An alternative way is to make use of the KFReader class:

path       = "OLDDIR/OLDJOB1/ams.rkf"
rkf_reader = KFReader(path)
n_steps    = rkf_reader.read("History", "nEntries")
energy     = rkf_reader.read("History", "Energy({})".format(n_steps))
structure  = rkf_reader.read("History", "Coords({})".format(n_steps))

Note that also the KFReader class lacks most of the shortcut functions of a proper AMSResults object so that the access to the data has to be specified manually.

Parallelization

PLAMS supports running multiple jobs in parallel. Details on the synchronization between parallel job executions can be found here. To make sure your PLAMS script can take maximum advantage of parallel job execution there is a simple rule: Make sure to create and run as many jobs as possible before starting to access any results. (This is because the access to results of a job may block until that job has finished, preventing you to submit more independent jobs in the meantime.)

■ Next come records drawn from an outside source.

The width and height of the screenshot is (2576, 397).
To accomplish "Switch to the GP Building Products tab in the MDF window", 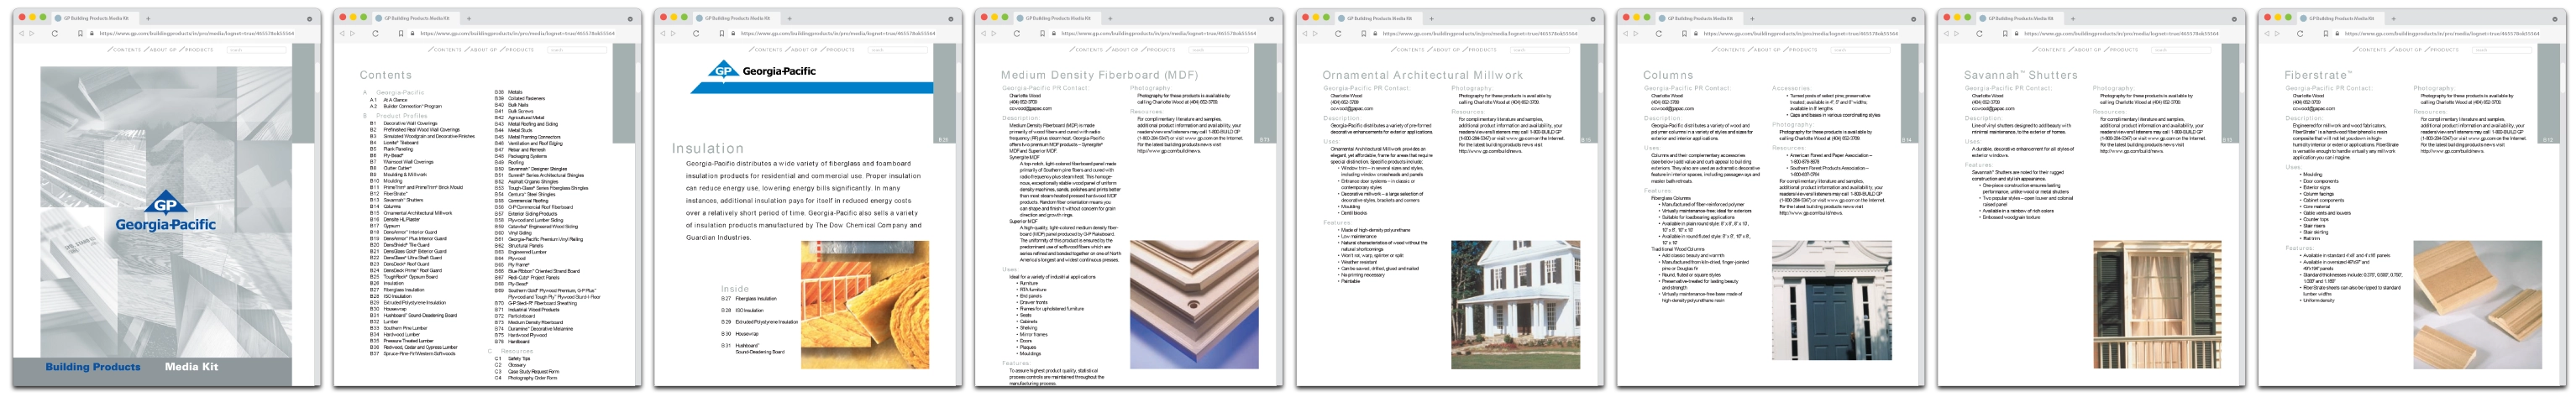I will [x=1060, y=18].
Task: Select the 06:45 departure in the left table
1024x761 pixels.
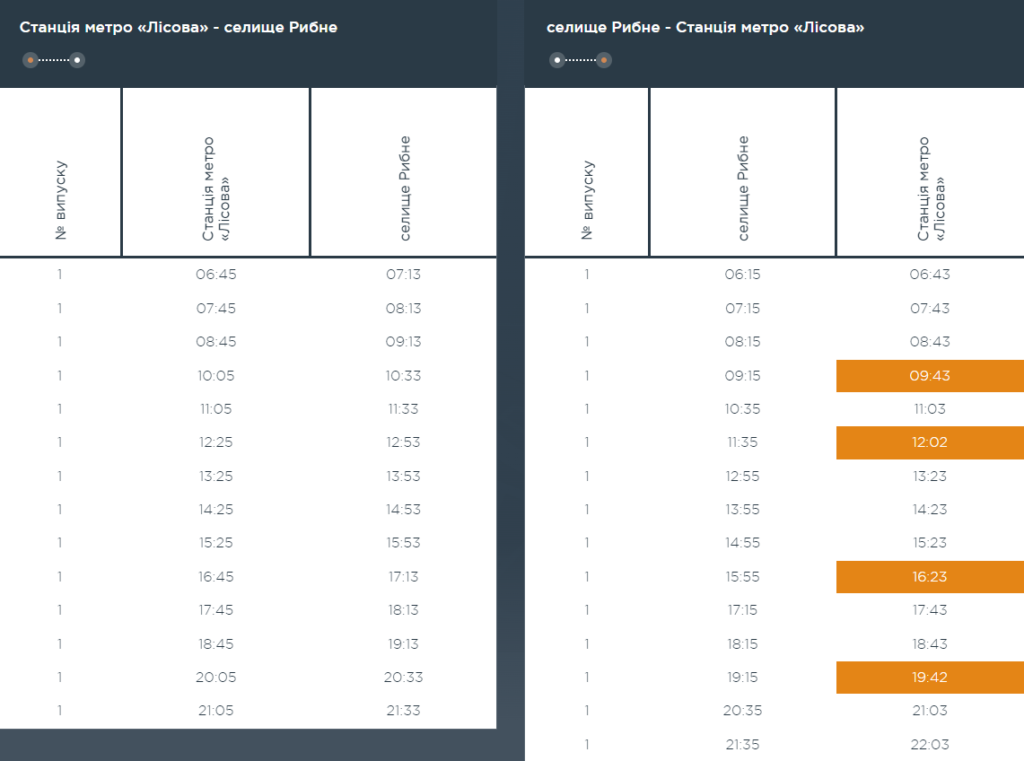Action: pyautogui.click(x=216, y=274)
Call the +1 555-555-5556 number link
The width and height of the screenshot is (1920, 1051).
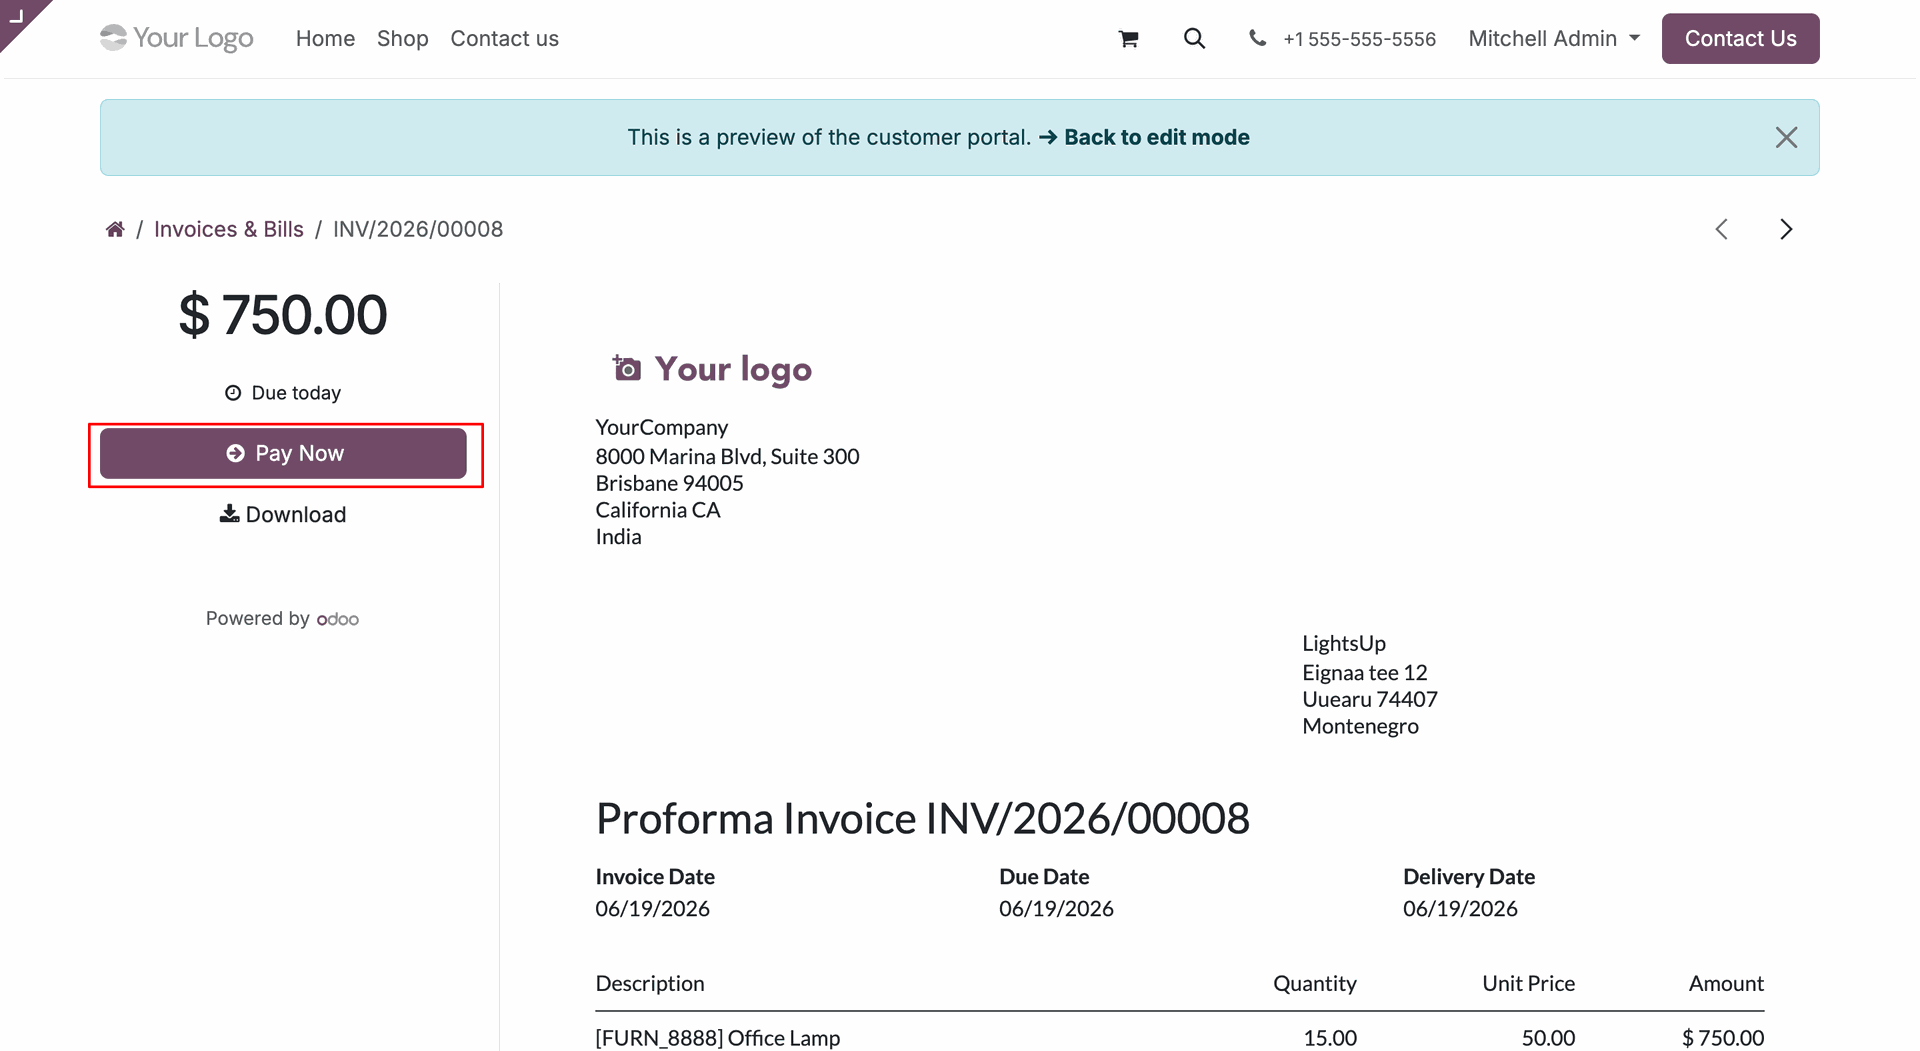point(1359,38)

In the common case where there are no dependencies between jobs, this means that we should set up and run all jobs before starting to access any results. The script below shows how to parallelize the trivially parallel task of just executing the same job on a set of molecules.

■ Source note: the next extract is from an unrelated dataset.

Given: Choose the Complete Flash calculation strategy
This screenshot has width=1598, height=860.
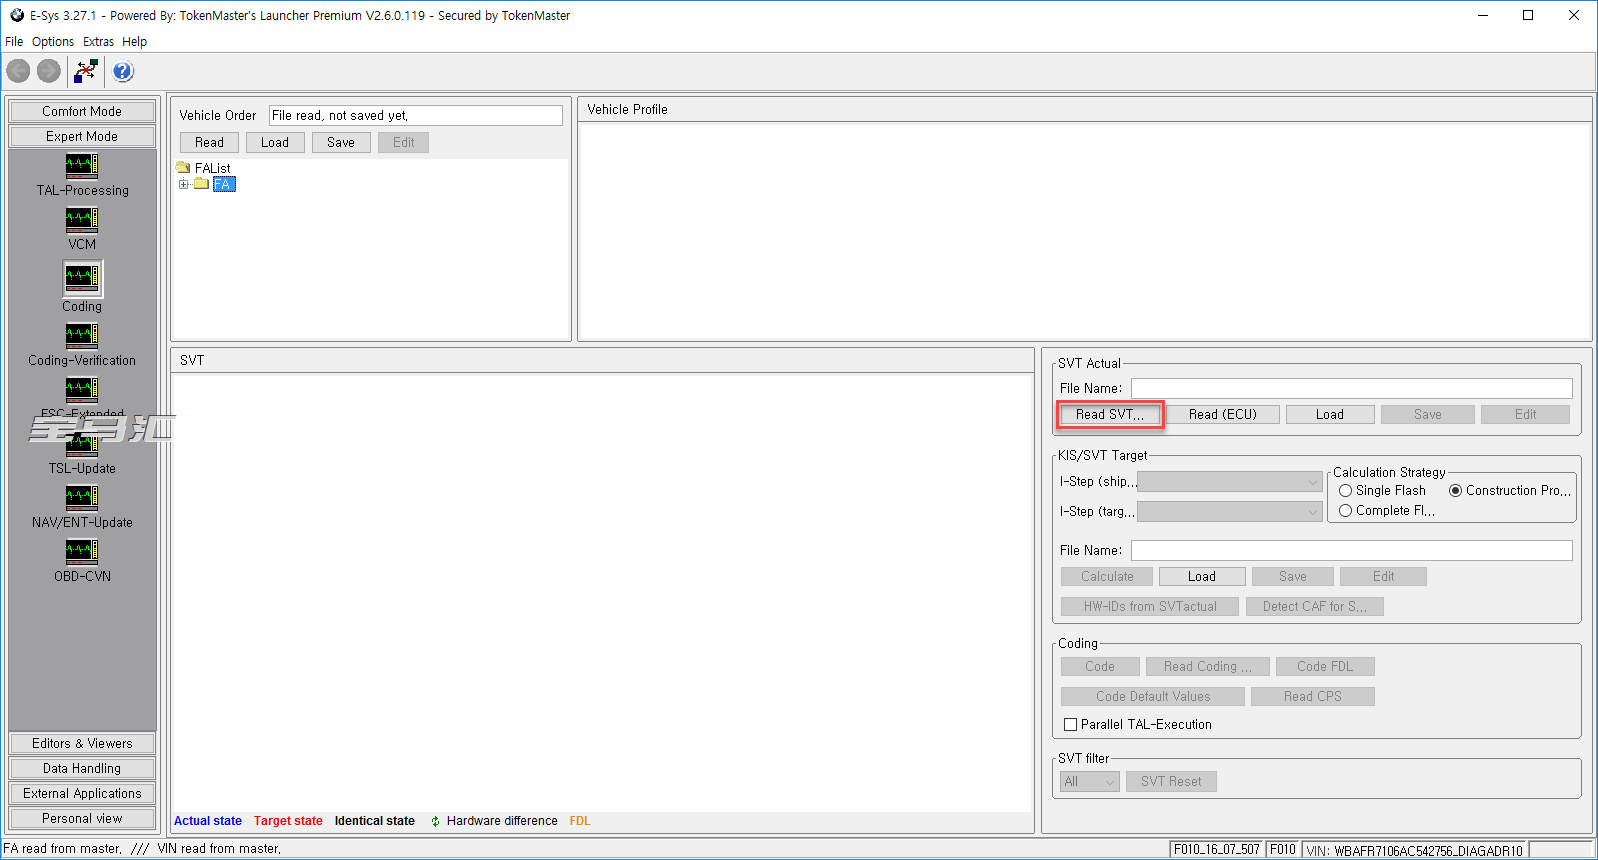Looking at the screenshot, I should point(1346,511).

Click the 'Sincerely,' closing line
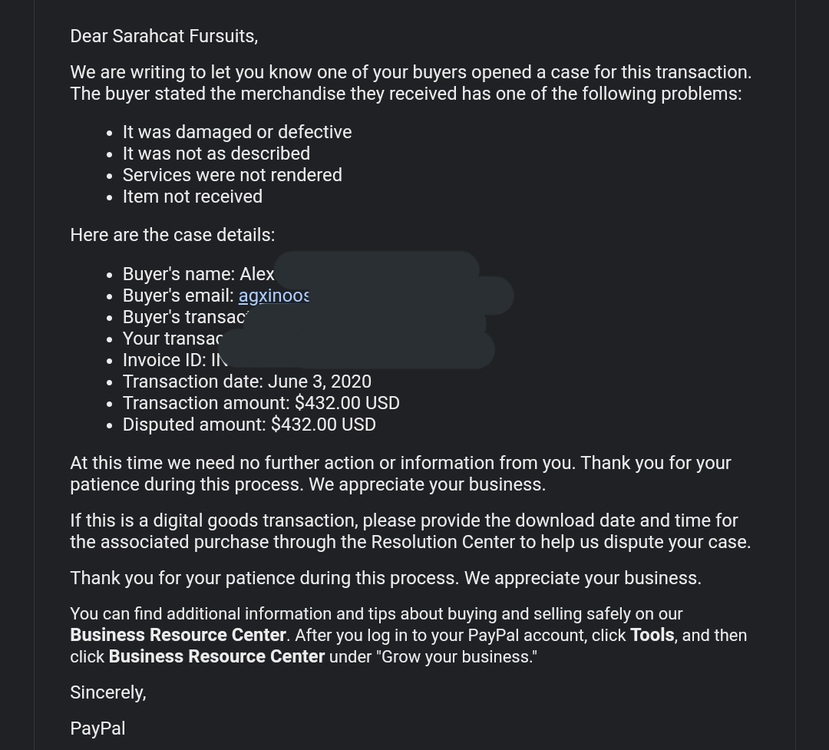pos(108,692)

mols = read_molecules('my_molecules')
# mols is a dictionary mapping filenames (without
# extension) to plams.Molecule instances, e.g.:
# my_molecules/benzene.xyz would become mols['benzene']

sett = Settings()
# ... all your settings go here ...

config.default_jobrunner = JobRunner(parallel=True, maxjobs=8)
sett.runscript.nproc = 4
# run up to 8 jobs (using 4 cores each) in parallel

jobs    = { n: AMSJob(name=n, settings=sett, molecule=m) for n,m in mols.items() }
results = { n: j.run() for n,j in jobs.items() }
# make and run all jobs before accessing any results

for n,r in results.items():
   print(n, r.get_energy() if r.ok() else 'Failed')

Obviously, runscript.nproc could also be set on a per-job basis. This is useful if some of your jobs do not scale well with the number of CPU cores, or if you have jobs of very different computational cost.